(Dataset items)
------------
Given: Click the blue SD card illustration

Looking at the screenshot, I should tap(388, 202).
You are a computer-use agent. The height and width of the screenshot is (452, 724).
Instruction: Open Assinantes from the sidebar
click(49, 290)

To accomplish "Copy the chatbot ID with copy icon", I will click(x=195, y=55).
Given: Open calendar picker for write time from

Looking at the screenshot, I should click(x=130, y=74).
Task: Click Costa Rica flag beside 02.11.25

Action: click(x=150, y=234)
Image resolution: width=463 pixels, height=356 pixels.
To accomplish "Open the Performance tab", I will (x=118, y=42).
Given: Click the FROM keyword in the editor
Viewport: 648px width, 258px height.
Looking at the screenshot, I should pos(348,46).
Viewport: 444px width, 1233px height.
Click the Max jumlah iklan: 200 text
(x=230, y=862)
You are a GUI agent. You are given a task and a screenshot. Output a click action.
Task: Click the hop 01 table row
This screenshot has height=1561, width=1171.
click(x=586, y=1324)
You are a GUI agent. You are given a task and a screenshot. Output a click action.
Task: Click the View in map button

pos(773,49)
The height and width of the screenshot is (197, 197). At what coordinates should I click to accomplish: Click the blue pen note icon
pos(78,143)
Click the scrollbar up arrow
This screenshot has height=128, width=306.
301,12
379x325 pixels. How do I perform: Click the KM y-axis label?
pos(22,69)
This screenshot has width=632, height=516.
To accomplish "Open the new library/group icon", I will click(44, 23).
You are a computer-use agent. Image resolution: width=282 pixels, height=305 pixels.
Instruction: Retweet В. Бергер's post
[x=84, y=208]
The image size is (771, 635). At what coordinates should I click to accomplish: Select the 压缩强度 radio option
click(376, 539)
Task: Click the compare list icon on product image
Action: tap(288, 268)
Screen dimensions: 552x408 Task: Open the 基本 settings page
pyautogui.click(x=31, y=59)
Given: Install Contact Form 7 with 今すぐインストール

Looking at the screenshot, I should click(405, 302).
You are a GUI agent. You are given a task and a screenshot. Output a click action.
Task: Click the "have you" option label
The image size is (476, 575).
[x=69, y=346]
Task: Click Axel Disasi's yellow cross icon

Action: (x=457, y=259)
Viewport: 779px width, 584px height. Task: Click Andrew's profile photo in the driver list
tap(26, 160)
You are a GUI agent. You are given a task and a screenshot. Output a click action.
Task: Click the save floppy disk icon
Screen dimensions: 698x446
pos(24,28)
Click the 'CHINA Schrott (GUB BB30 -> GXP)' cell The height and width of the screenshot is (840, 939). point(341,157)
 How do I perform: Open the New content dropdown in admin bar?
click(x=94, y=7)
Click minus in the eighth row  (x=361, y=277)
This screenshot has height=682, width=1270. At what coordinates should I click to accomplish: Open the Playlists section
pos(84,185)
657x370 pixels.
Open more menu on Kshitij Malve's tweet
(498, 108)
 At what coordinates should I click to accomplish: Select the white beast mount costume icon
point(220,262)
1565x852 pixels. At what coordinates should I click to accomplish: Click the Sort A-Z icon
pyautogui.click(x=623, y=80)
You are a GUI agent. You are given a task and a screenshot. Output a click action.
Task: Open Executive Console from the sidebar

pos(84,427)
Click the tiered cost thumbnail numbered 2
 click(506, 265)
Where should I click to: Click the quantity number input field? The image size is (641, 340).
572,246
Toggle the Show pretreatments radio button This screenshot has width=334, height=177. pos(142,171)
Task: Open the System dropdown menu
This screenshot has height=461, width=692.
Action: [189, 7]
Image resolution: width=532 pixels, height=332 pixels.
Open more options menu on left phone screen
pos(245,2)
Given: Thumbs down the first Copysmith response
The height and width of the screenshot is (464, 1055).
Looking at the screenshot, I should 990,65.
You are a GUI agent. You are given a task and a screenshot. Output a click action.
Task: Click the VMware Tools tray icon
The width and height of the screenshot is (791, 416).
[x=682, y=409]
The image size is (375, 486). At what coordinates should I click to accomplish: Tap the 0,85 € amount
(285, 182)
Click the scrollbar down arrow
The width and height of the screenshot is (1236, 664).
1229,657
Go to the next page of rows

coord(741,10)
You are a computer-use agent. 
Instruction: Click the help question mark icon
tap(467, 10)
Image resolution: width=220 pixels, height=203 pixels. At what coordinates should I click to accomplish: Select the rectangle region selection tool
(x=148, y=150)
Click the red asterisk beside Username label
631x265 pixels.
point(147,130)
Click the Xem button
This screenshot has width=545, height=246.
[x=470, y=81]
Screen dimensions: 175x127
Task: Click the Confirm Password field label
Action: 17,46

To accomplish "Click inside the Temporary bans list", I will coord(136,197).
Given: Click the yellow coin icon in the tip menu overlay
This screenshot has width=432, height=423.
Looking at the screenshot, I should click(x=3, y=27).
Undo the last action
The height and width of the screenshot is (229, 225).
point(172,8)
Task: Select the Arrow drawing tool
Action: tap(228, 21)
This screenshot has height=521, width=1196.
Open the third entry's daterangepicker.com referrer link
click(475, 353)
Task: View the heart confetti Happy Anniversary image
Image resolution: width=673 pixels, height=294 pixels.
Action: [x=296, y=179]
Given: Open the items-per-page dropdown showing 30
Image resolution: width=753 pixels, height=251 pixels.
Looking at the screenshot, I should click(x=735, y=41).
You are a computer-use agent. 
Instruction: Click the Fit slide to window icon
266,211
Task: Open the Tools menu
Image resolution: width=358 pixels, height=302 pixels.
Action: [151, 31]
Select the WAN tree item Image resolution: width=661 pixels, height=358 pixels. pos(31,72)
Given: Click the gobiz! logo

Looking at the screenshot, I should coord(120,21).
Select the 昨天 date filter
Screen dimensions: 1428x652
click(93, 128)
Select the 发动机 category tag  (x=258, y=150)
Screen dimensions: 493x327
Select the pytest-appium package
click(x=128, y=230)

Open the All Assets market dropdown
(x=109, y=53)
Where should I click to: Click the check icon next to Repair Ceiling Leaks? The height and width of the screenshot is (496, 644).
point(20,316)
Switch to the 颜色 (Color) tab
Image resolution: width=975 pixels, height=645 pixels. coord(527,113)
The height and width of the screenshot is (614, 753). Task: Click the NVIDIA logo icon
------------
◆ What is needed:
Retype, exactly and in full, the lines above from the one containing "Task: Click the View in map button" through the one containing "657x370 pixels.".

◆ Finished task:
Task: Click the View in map button

pos(773,49)
The height and width of the screenshot is (197, 197). At what coordinates should I click to accomplish: Click the blue pen note icon
pos(78,143)
Click the scrollbar up arrow
This screenshot has height=128, width=306.
301,12
379x325 pixels. How do I perform: Click the KM y-axis label?
pos(22,69)
This screenshot has width=632, height=516.
To accomplish "Open the new library/group icon", I will click(44, 23).
You are a computer-use agent. Image resolution: width=282 pixels, height=305 pixels.
Instruction: Retweet В. Бергер's post
[x=84, y=208]
The image size is (771, 635). At what coordinates should I click to accomplish: Select the 压缩强度 radio option
click(376, 539)
Task: Click the compare list icon on product image
Action: tap(288, 268)
Screen dimensions: 552x408 Task: Open the 基本 settings page
pyautogui.click(x=31, y=59)
Given: Install Contact Form 7 with 今すぐインストール

Looking at the screenshot, I should click(405, 302).
You are a GUI agent. You are given a task and a screenshot. Output a click action.
Task: Click the "have you" option label
The image size is (476, 575).
[x=69, y=346]
Task: Click Axel Disasi's yellow cross icon

Action: (x=457, y=259)
Viewport: 779px width, 584px height. Task: Click Andrew's profile photo in the driver list
tap(26, 160)
You are a GUI agent. You are given a task and a screenshot. Output a click action.
Task: Click the save floppy disk icon
Screen dimensions: 698x446
pos(24,28)
Click the 'CHINA Schrott (GUB BB30 -> GXP)' cell The height and width of the screenshot is (840, 939). point(341,157)
 How do I perform: Open the New content dropdown in admin bar?
click(x=94, y=7)
Click minus in the eighth row  (x=361, y=277)
This screenshot has height=682, width=1270. At what coordinates should I click to accomplish: Open the Playlists section
pos(84,185)
657x370 pixels.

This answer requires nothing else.